Comment 20 Jason Shepherd 2018-07-11 23:45:10 UTC
This issue has been fixed in: - 3.9 https://access.redhat.com/errata/RHBA-2018:1566 - 3.7 https://access.redhat.com/errata/RHBA-2018:1576 - 3.6 https://access.redhat.com/errata/RHBA-2018:1579 - 3.4 https://access.redhat.com/errata/RHBA-2018:1236 Unfortunately those errata were not done as security errata so the CVE page has not been automatically updated with the links.
Comment 21 Shawn Wells 2018-07-19 03:49:23 UTC
Thanks for the fast responses everyone! Immediate needs were addressed. Since errata was issued for this BZ, how do we get it closed? Currently shows as a public (known) vulnerability for OpenShift. Thanks to Jason's comments we can now point to security errata though!
Comment 22 Brenton Leanhardt 2018-07-19 18:30:55 UTC
We apologize for the confusion around this bug and we've taken steps to avoid it in the future. If there's anything needed from us to update the CVE page just let us know.

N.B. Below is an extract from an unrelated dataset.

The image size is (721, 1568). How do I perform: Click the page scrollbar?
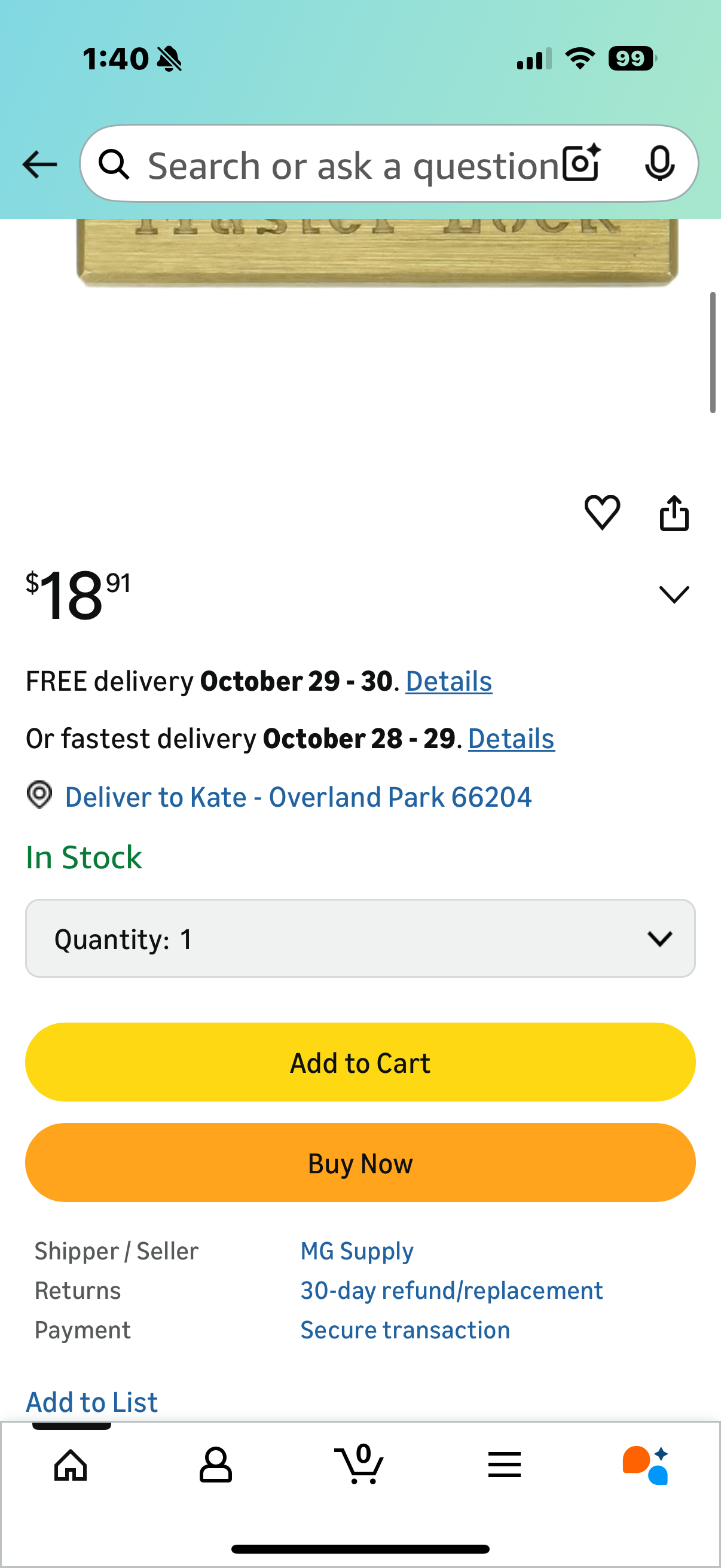tap(713, 353)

Comment 23 Shawn Wells 2018-07-19 18:36:38 UTC
Currently NIST shows this CVE as having no patches from Red Hat: https://nvd.nist.gov/vuln/detail/CVE-2017-7534 The NIST page does point back to this BZ so truly interested parties can read the discussion and get the errata links. However because NIST shows no patches as being released customers are still getting vulnerability reports showing OpenShift was never patched/currently is vulnerable. Means each OpenShift deployment that's being scanned with tools like Tenable Security Center have to track this down. I think there are two questions: - How do we get the NIST webpage updated to reflect patches were released? - How do we get Red Hat's CVE page  updated to reflect patches were released?  https://access.redhat.com/security/cve/cve-2017-7534
Comment 24 Dominik Mierzejewski 2018-08-06 14:34:57 UTC
Is 3.2 affected by this, too?
Comment 25 Jason Shepherd 2018-08-07 00:58:47 UTC
It was decided that OCP 3.2 was not affected because this is actually a problem in ansi_up, not in the openshift code itself.
Comment 26 Samuel Padgett 2018-08-07 15:28:31 UTC
ansi_up was added to OpenShift web console in 3.2, so 3.2 is affected.